Large DB performance question

  • Hello

    Does anyone have an idea about the performance issues regarding JOIN's?

    If I have two tables

    UID | INFO       

    UID | INFO2

    and the two of these are over a million records, being hit regularly but 10's of thousands of web users.  Every record in the second DB is scanned every night to see what is in INFO2.  That is the reason for separation of INFO and INFO2

    What kind of impact would I have selecting INFO1 and INFO2 using a JOIN?

    and

    Is this silly to think this is possible?

    Thanks in advance

    Stefan

  • Hi Stefan,

    As usual, during performance optimization, you should estimate your needs and maybe make a tradeoff: if the given structure cannot perfectly satisfy all of your queries, then it should satisfy those that you execute most frequently and/or during peak hours. If you JOIN those tables the whole day, then maybe you should use a single table. Your should base your decision on exact tests: implement that part of the database in two ways, simulate a regular workload and derive conclusions.
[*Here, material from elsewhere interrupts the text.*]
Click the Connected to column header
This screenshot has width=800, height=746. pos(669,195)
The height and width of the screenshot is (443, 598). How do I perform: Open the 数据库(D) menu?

    Regarding JOINS, I assume that UID is the key in both tables. Then, the fastest way to JOIN two large ordered datasets should be MERGE JOIN (that takes two already ordered subsets and JOINS them faster than the NESTED LOOPS method).

    Or, you can post some sample SQL statements on the forum, and somebody else can give you better feedback.

    Regards,

    Goce.

  • From the original post, I am not very clear it's two tables or two databases.

    Join two big tables usually cannot give you good performance. Use table variables, i.e. retrieve data from each tables based on the query criteria, and then join the table variables for the final results. The performance is much better.

    My experience is never join a big table with other tables.